I have no idea which data type to choose to have a database in the smallest size and having good performance by indexing the customerId
column. Refer to this Post if I choose CHAR(8)
, database consume 8 bytes per row even in null data.
I decided to use INT
to reduce the database size and having good index, but null data will use 4 bytes per rows again. If I want to reduce this size, I can use VARCHAR(8)
, but I don't know, the system has good performance on setting index on this type or not. The main question is reducing database size is important or having good index on numeric type.
Thanks.
If it is a number - then by all means choose a numeric datatype!! Don't store your numbers as char(n)
or varchar(n)
!! That'll just cause you immeasurable grief and headaches later on.
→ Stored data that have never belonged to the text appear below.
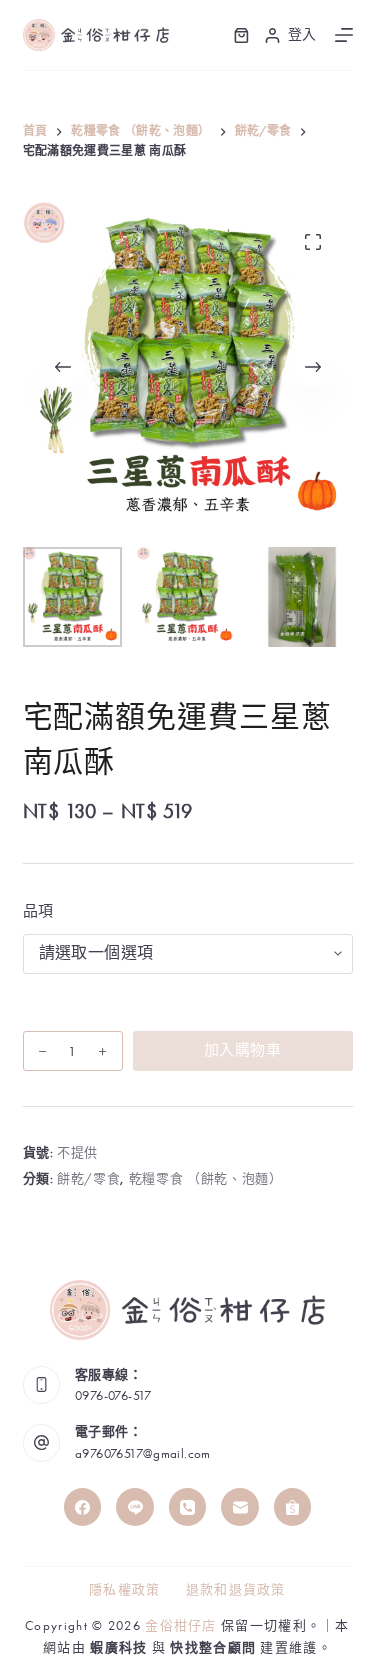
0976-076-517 (113, 1395)
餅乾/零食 (88, 1178)
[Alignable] (293, 1507)
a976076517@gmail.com (143, 1453)
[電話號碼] (188, 1507)
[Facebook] (83, 1507)
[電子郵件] (240, 1507)
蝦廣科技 (118, 1647)
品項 (38, 911)
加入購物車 (242, 1050)
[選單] (344, 35)
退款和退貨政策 (236, 1590)
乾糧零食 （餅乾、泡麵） (206, 1178)
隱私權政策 (125, 1590)
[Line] (135, 1507)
The choice is pretty clear:
if you have whole numbers - use TINYINT
, SMALLINT
, INT
or BIGINT
- depending on the number range you need
if you need fractional numbers - use DECIMAL(p,s)
for the best and most robust behaviour (no rounding errors like FLOAT
or REAL
)
Picking the most appropriate datatype is much more important than any micro-optimization for storage. Even with 40 million rows - that's still not a big issue, whether you use 4 or 8 bytes. Whether you use a numeric type vs. a string type - that makes a huge difference in usability and handling of your database!